» TASK INPUTS
** Begin **

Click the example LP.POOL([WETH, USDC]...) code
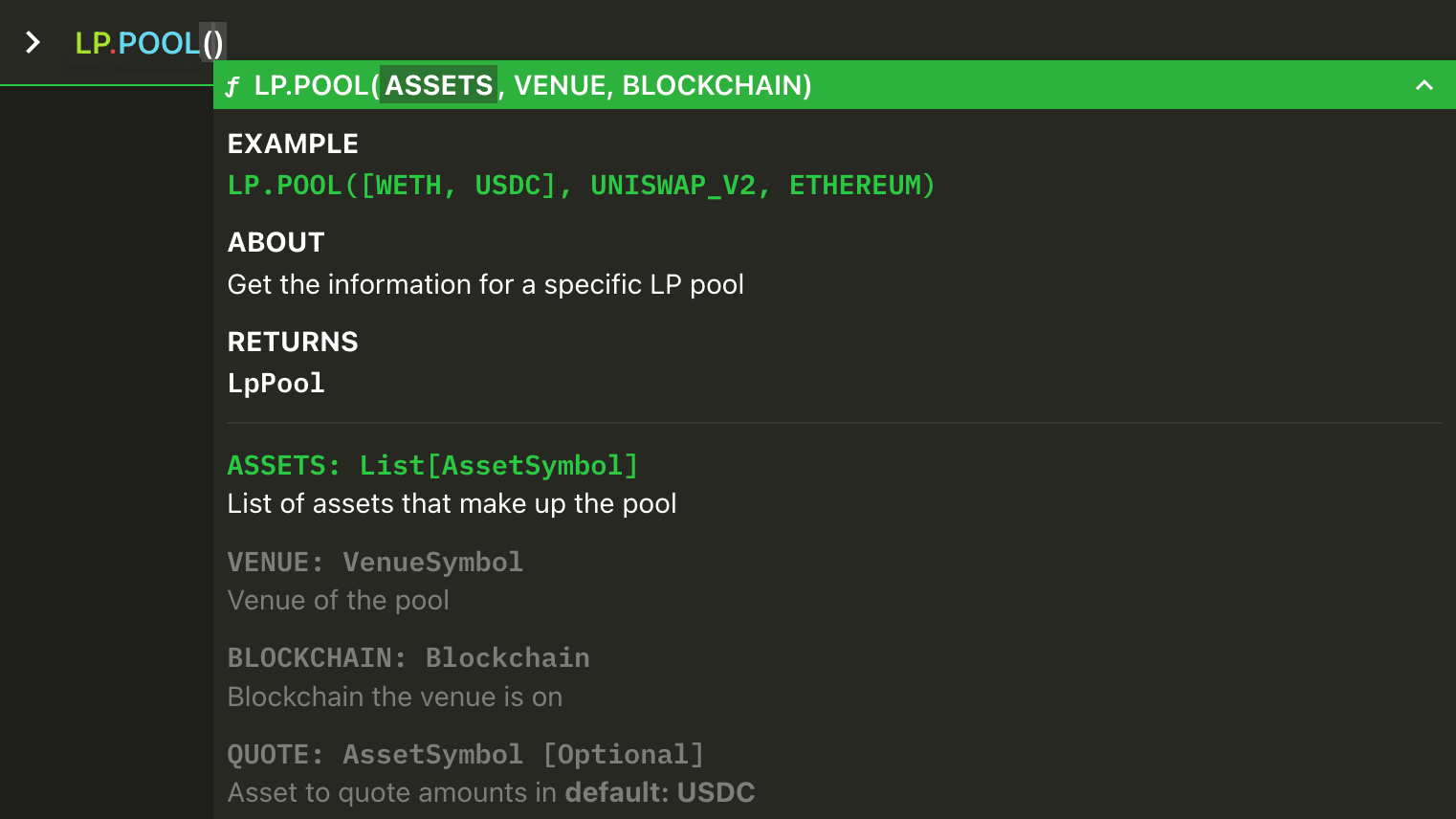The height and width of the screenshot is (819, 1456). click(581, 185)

** End **
** Begin **

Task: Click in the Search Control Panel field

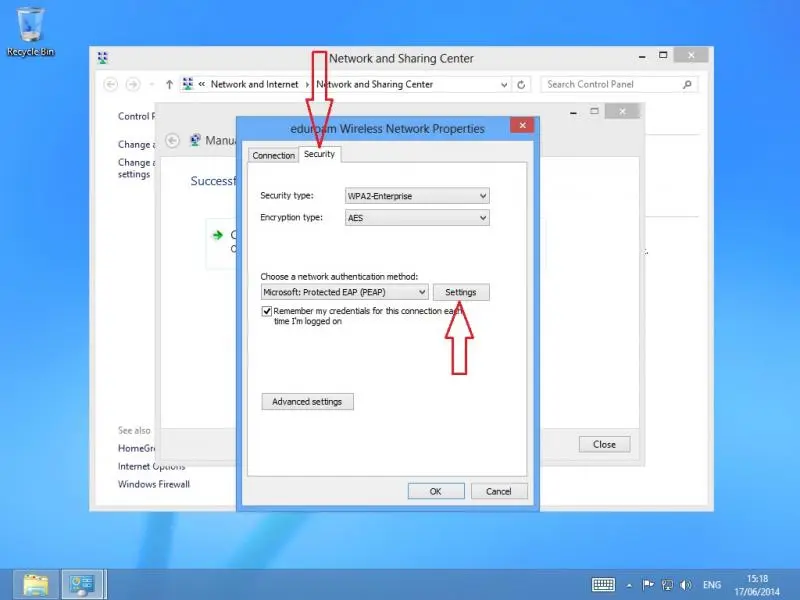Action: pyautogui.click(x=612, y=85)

** End **
** Begin **

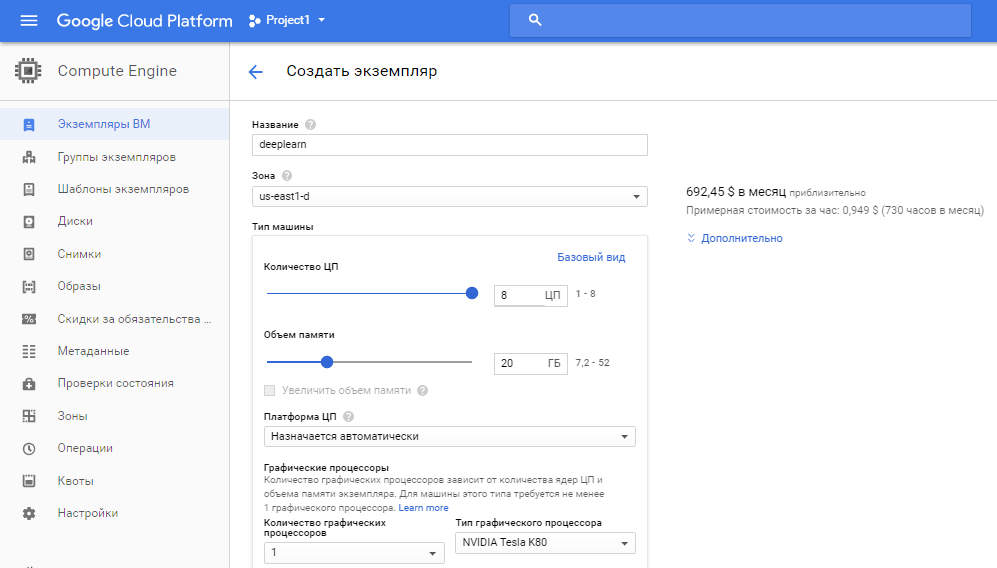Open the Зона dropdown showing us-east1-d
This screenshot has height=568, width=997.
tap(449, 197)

** End **

Copy the data from the line containing "Open the Зона dropdown showing us-east1-d" through the line containing "tap(449, 197)", both included, leaving out the pictures.

Open the Зона dropdown showing us-east1-d
This screenshot has height=568, width=997.
tap(449, 197)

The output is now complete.